DNA Gel Blotting and Microsatellite Analysis
Genomic DNA was extracted from leaf tissue from young plants using the cetyl-trimethyl-ammonium bromide method (Kidwell and Osborn, 1992). Each sample was comprised of a bulk of eight to 12 S6 plants. DNA from each sample was digested with the following restriction endonucleases: EcoRI, HindIII, DraI, MspI, and HpaII. DNA gel blotting, probe labeling, and hybridizations were performed using 76 Brassica cDNA and genomic DNA probes as described in previous studies (Ferreira et al., 1994; Butruille et al., 1999; Udall et al., 2005; Lukens et al., 2006). Some probes were not used in either the S0 or S5 analyses (see Supplemental Data Set 1 online for lines, primers, and probes).
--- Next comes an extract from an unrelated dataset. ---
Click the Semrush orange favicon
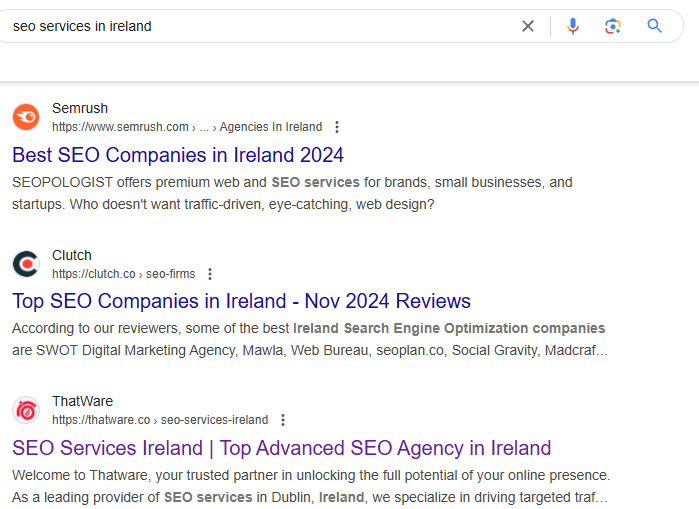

Probe nomenclature of previous studies was used (Parkin et al., 1995; Sharpe et al., 1995; Udall et al., 2005). Thirty-seven SSR primer pairs were used to assay changes in microsatellites. Twenty-eight of these primer pairs were developed by D. Lydiate and A. Sharpe and were amplified by PCR and resolved by polyacrylamide electrophoresis as previously described (Lukens et al., 2006). Nine SSRs used in a recent mapping study were PCR amplified and resolved by electrophoresis in 3% agarose gels (our unpublished data; Uzunova and Ecke, 1999; Suwabe et al., 2002). For SSRs, all polyploid samples were run adjacent to reactions containing parental DNAs, a mix of parental DNAs, and a reaction with no DNA.
Genome Fragment Analysis
To assay for genetic changes, fragment losses were scored if they were confirmed in at least two of the following methylation-insensitive enzymes: EcoRI, HindIII, and DraI. In some cases, changes were observed in only one of these enzymes but were also present in both MspI and HpaII digests with no evidence for a DNA methylation change and were scored as genetic changes. An estimate of the total number of markers for each probe was determined by the restriction enzyme (EcoRI, HindIII, or DraI) that generated the largest number of marker fragments. Markers that generated identical patterns for a given probe were scored as a single marker fragment. Fragment losses (SSR or RFLP) were recorded, and HNRT was inferred if the loss of one RFLP fragment occurred with an intensification (as estimated by eye) of signal at a homoeologous RFLP fragment. This type of loss/intensification dosage pattern has previously been inferred to result from HNRTs (Udall et al., 2005). Losses that were not confirmed in multiple enzymes (as stated above) and unreadable fragments were coded as missing data.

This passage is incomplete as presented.